ああ、まあガキの頃からああいう奴らに良い思い出はないからな」

 そう、それはまだ俺が物乞いでしか腹を満たせなかった頃の事。

 小さかった俺の前に、二人のギャルが現れた。

「やばっ、捨て子じゃん!
きったなぁいw」
「かわいそう~w」

 ギャル達は俺を好奇の目で見て笑い者にしてきた。

 それでも腹の減っていた俺はチップ欲しさに手を伸ばしたのだが。

「うわっ! こいつ手ェ伸ばしてきたよ!
うちらカモられてんじゃんw」
「え~ないないw
こいつに金やるヨユーないし、バッグとか服とか欲しいしw」
「だよねw
つーかいるだけ金食い虫のガキなんてただ邪魔だしw
私も出来ちゃったら捨てるわw」
「分かる~子持ちだと男も寄り付かんし、女として見てくれないから貢いでもくれないし~マジガキはいらねw」

 この時の俺はギャル達の言葉の意味を全て理解していた訳ではないが、しかしギャル達から明らかに悪意のこもった台詞を言われてる事だけは自覚があった。
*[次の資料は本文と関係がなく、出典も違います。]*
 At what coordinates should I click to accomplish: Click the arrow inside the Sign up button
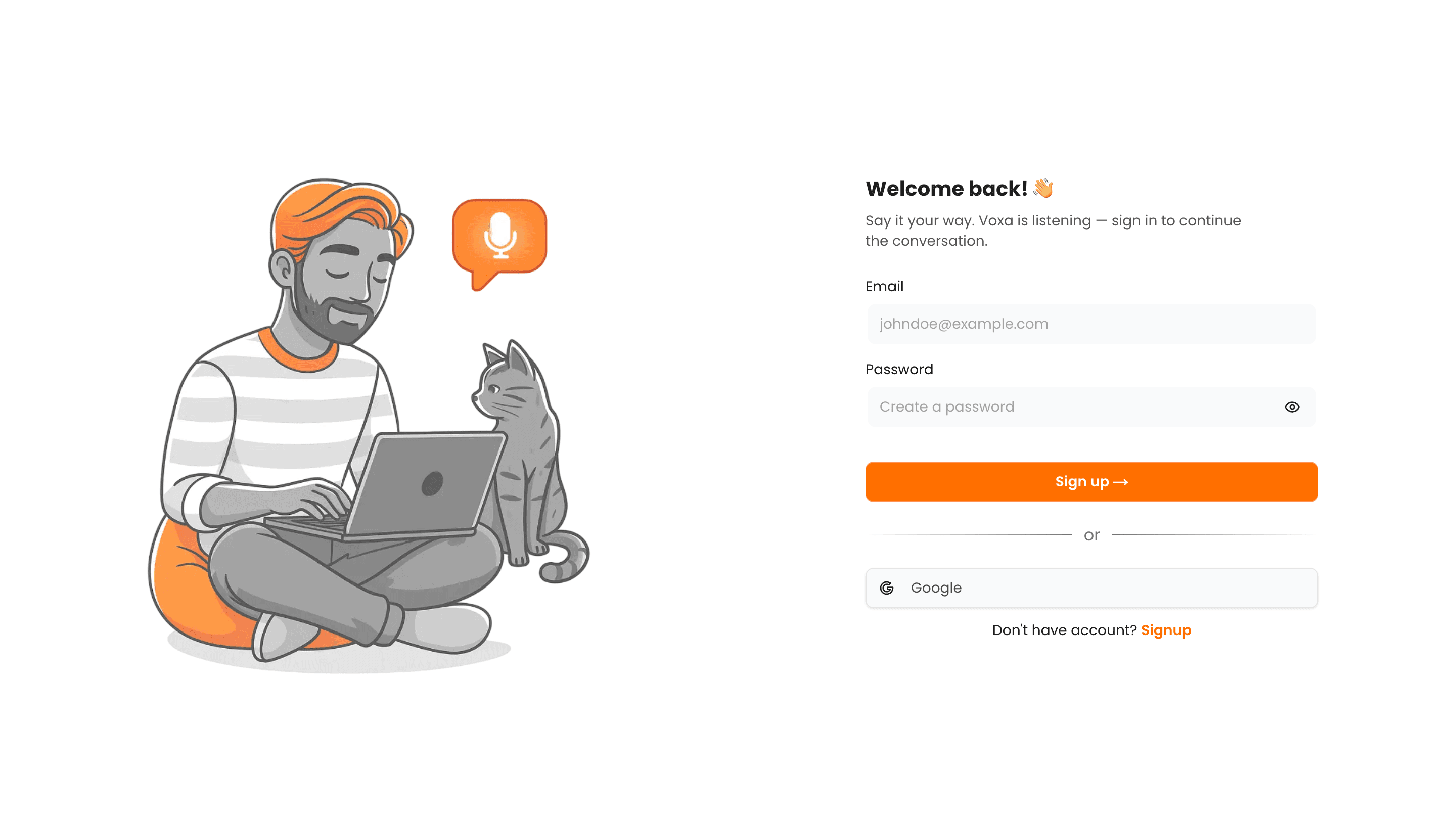1121,482
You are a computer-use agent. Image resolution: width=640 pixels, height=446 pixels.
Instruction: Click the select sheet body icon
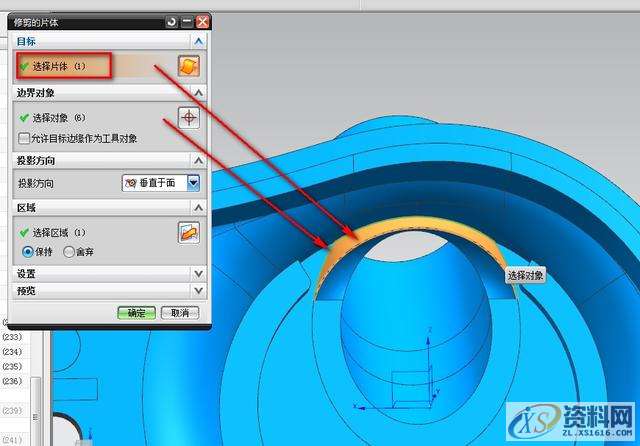pos(190,66)
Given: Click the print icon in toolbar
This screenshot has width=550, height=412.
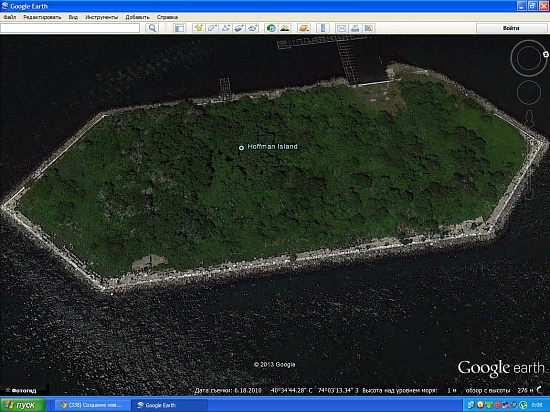Looking at the screenshot, I should pos(355,28).
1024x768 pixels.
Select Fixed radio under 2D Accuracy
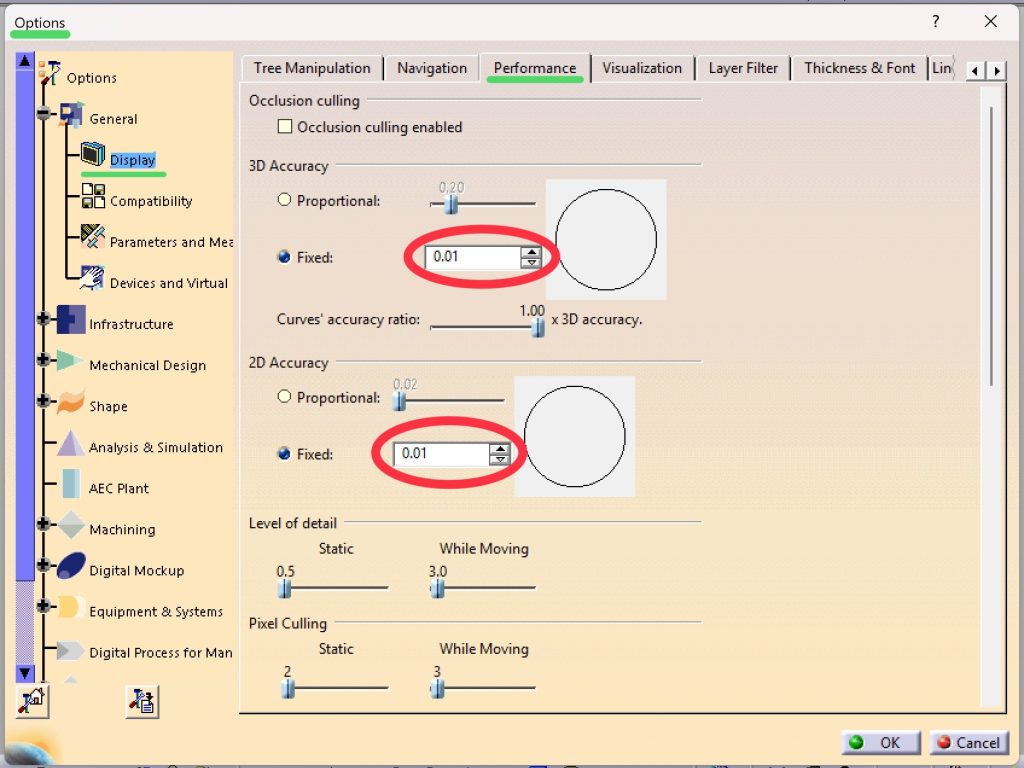click(284, 454)
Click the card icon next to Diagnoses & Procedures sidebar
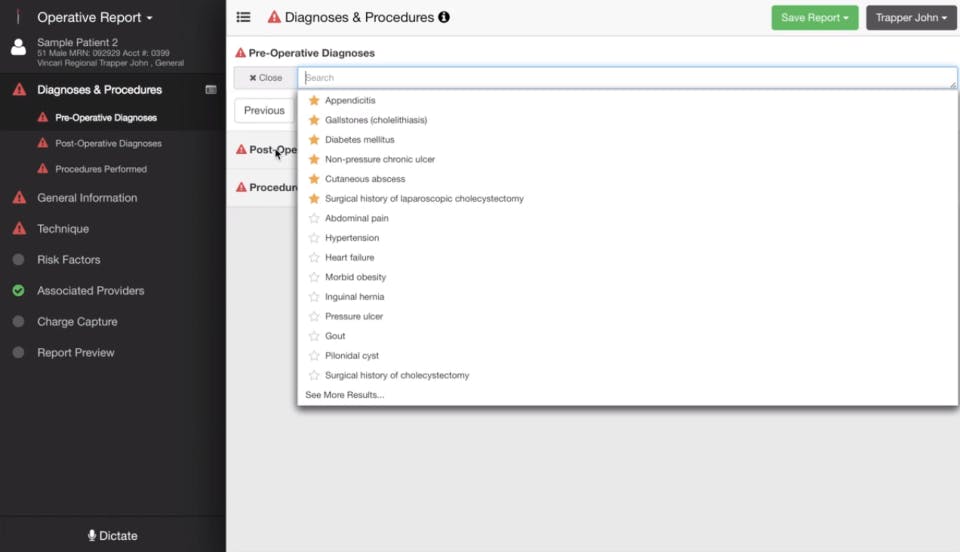 coord(211,90)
 その後も仕事で時々ギャルに会うこともあったが、ほとんどは頭のゆるい、自分の事しか考えてない様などうしようもない奴らばかりで苛ついた。

 だからギャルは苦手なんだ。




「……リト?」

 昔の事をぼんやりと思い返していると、アイリスが不思議そうにこちらを見ていた。

「……何でもねぇ。
ほら、次行くぞ」

 俺とアイリスはその後無言のまま、最後の被害者である六軒目の家へと向かった。